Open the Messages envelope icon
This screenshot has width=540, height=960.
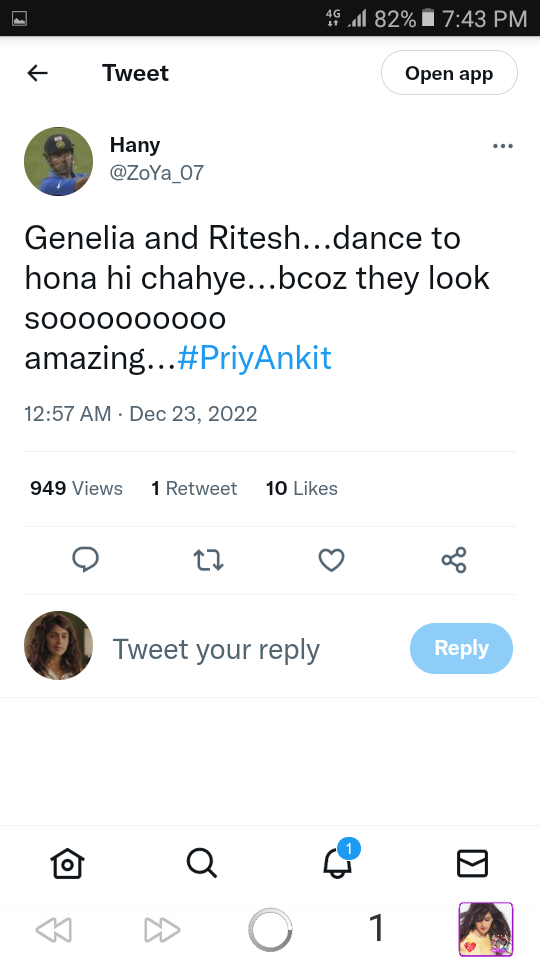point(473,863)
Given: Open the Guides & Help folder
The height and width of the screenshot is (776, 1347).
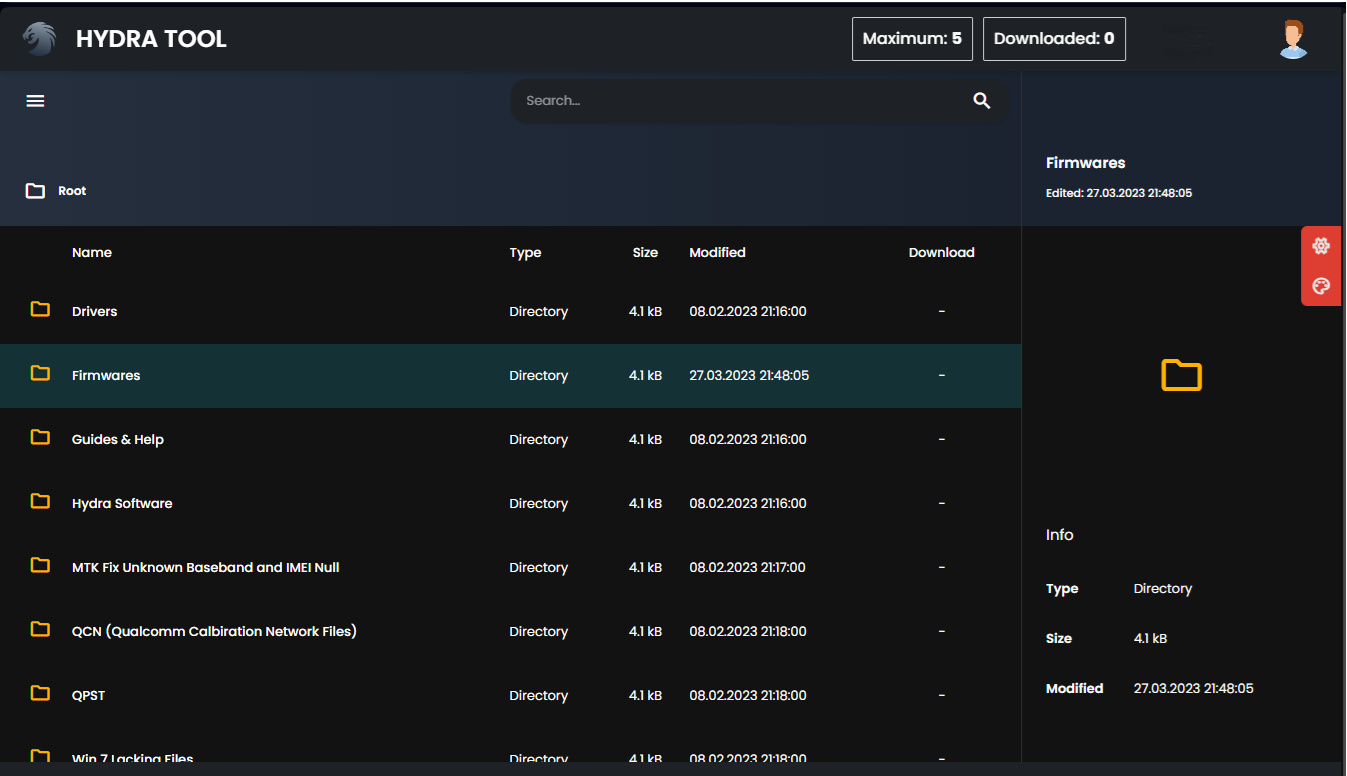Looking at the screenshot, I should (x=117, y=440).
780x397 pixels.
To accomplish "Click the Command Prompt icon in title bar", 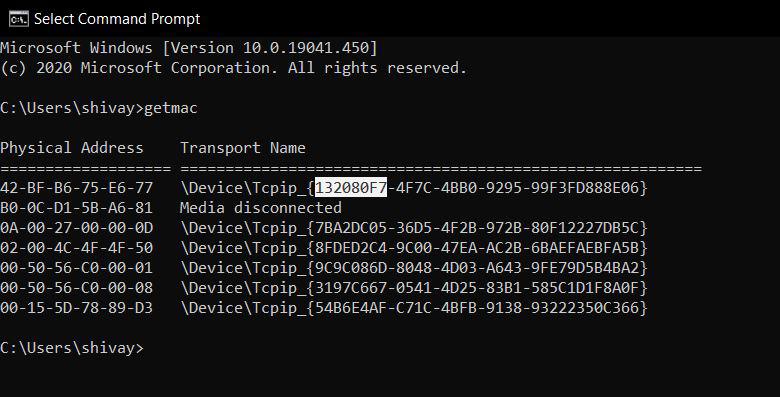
- - -
• **What to work on**
Without including the pictures, reproduce all entries exactly.

• **The answer**
Open the Messages envelope icon
This screenshot has width=540, height=960.
point(473,863)
Given: Open the Guides & Help folder
The height and width of the screenshot is (776, 1347).
Looking at the screenshot, I should (x=117, y=440).
780x397 pixels.
To accomplish "Click the Command Prompt icon in title bar", 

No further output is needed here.